## SOURCE DATA
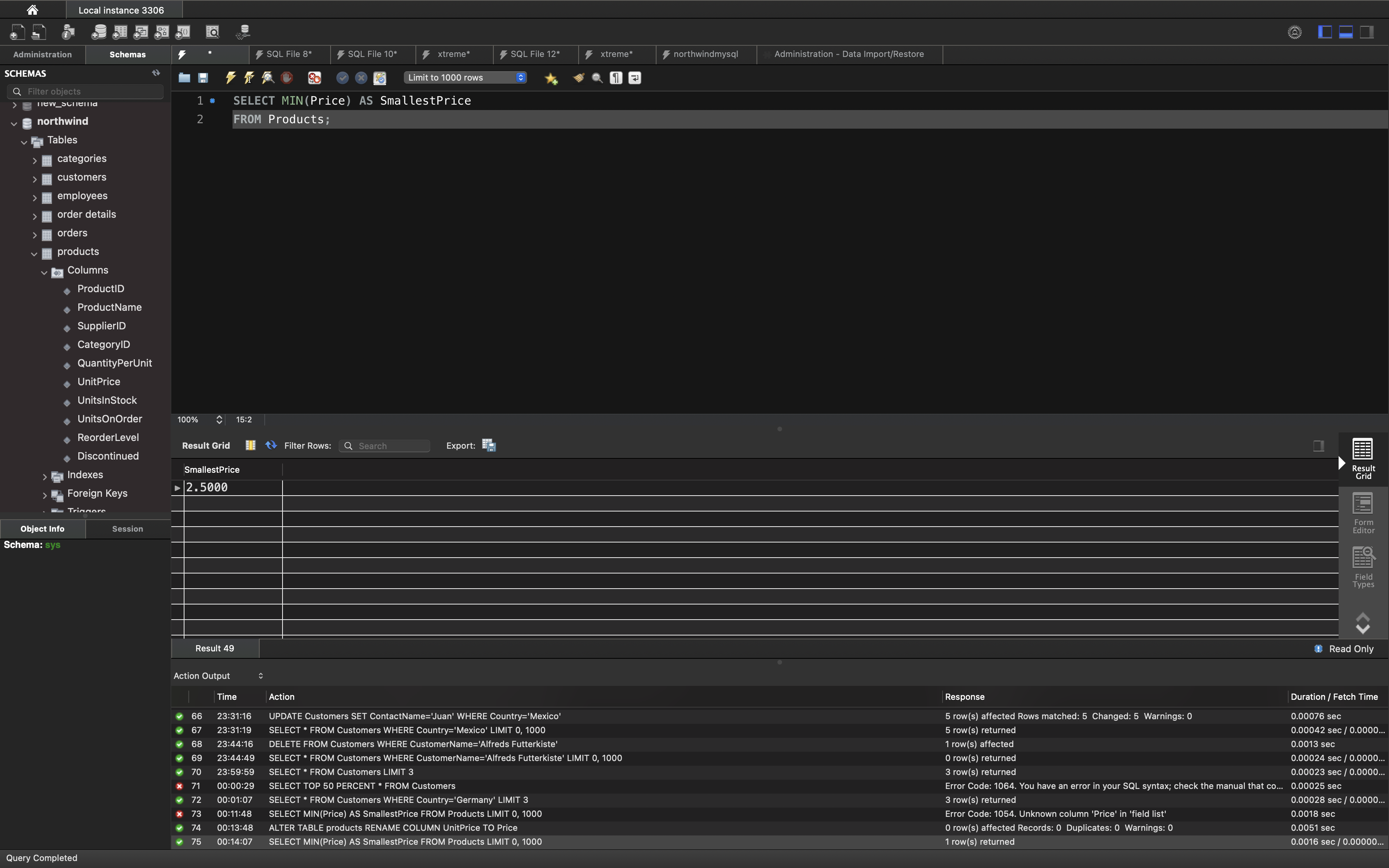Switch to the Administration sidebar tab

pyautogui.click(x=43, y=55)
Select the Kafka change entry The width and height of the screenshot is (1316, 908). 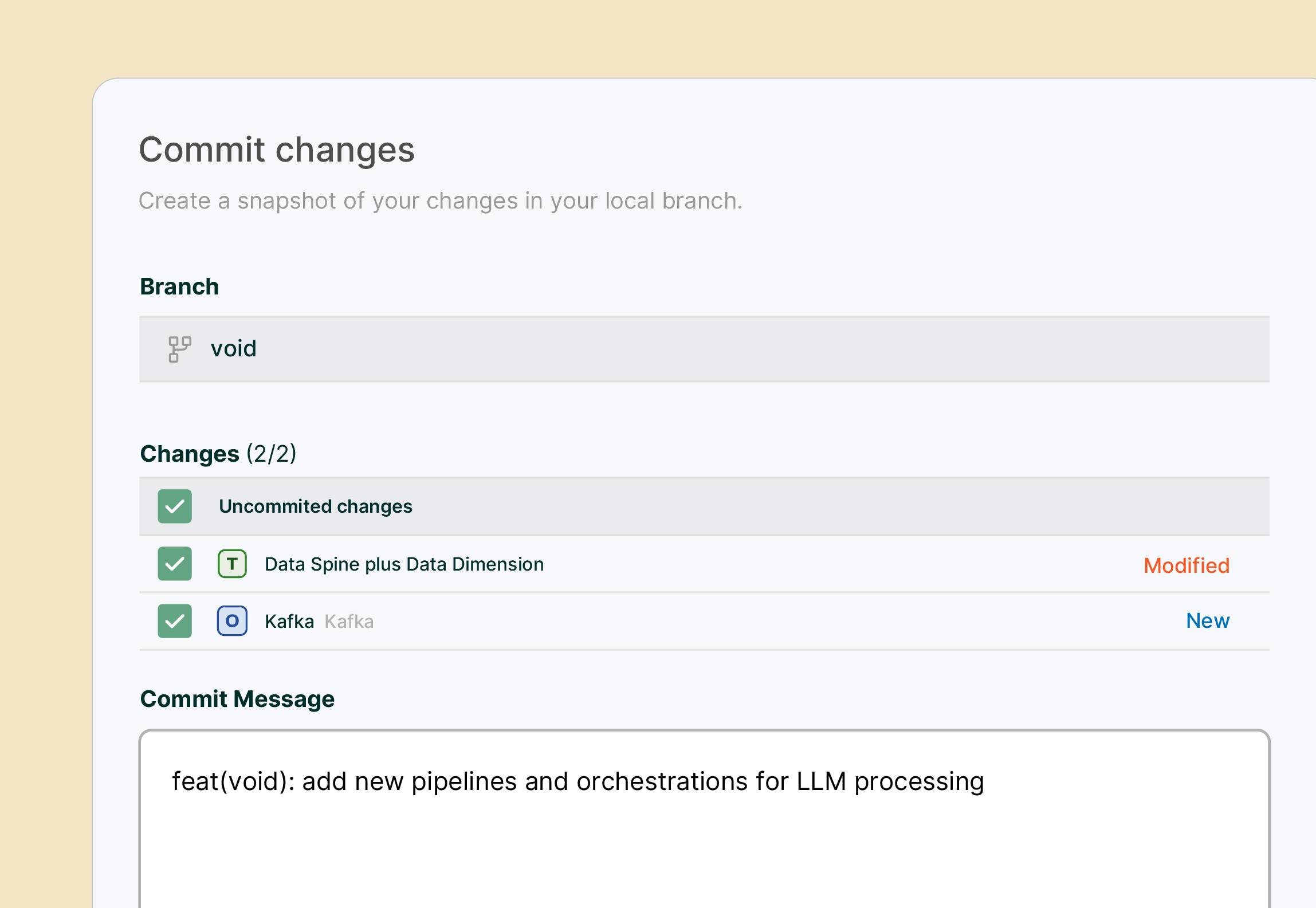tap(289, 620)
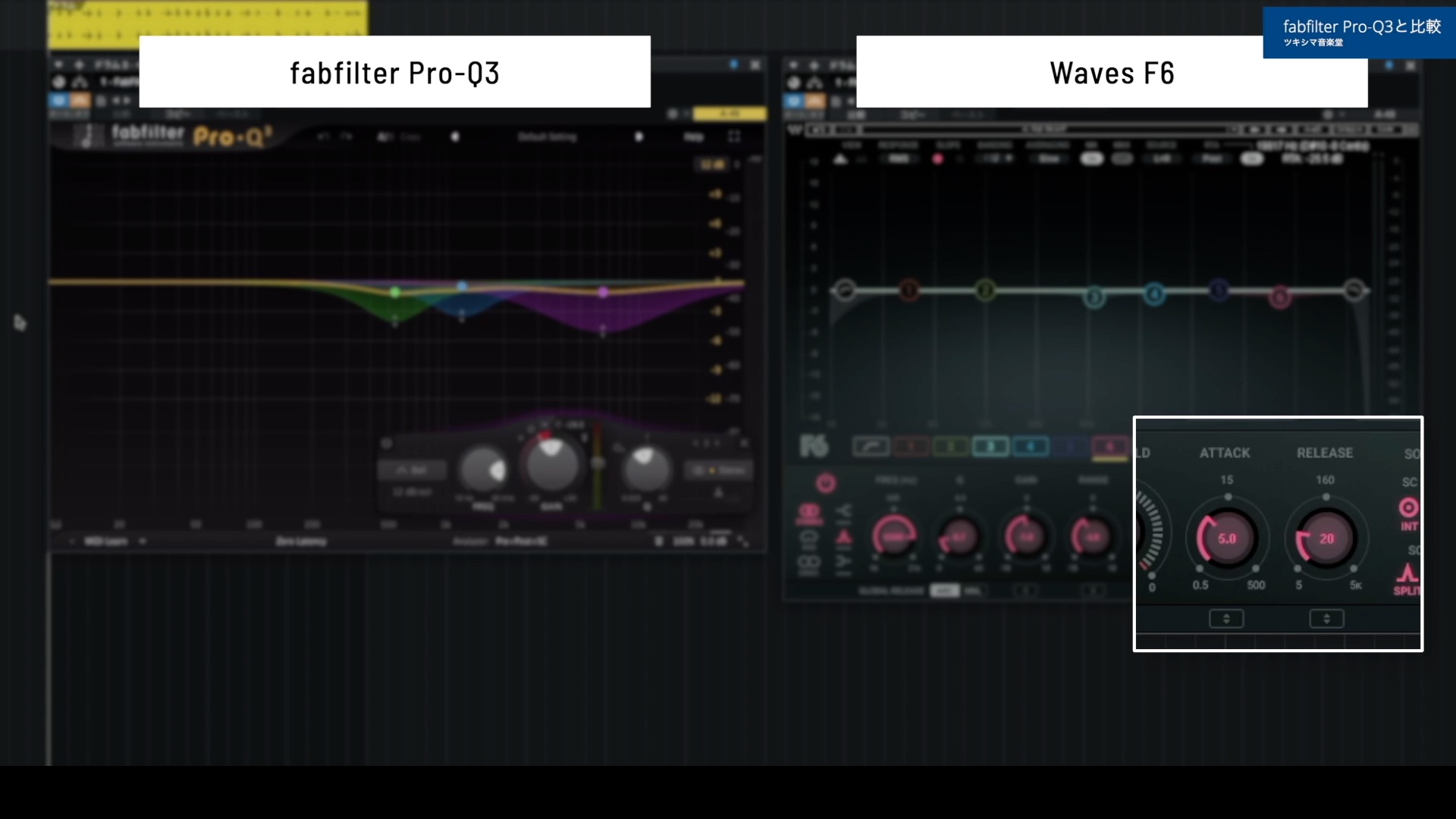
Task: Open the Analyzer Pre+Post+SC dropdown
Action: [522, 541]
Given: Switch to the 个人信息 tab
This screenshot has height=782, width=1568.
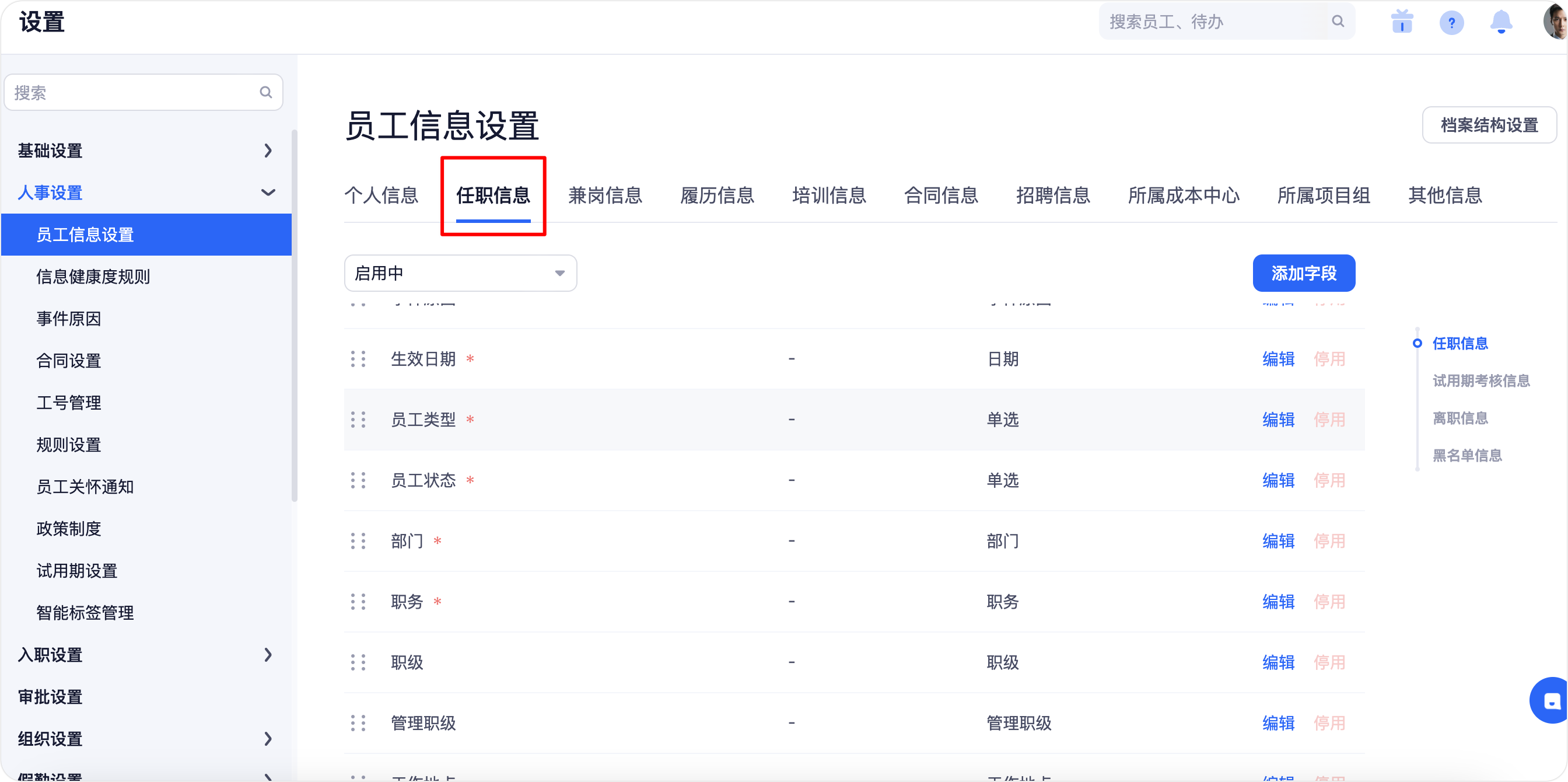Looking at the screenshot, I should click(381, 196).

## TASK DETAILS
Restate word for word the lines running from the one with "Given: Switch to the 个人信息 tab" to the end of the entries; pictures are to be left out.

## FINAL ANSWER
Given: Switch to the 个人信息 tab
This screenshot has height=782, width=1568.
Looking at the screenshot, I should click(381, 196).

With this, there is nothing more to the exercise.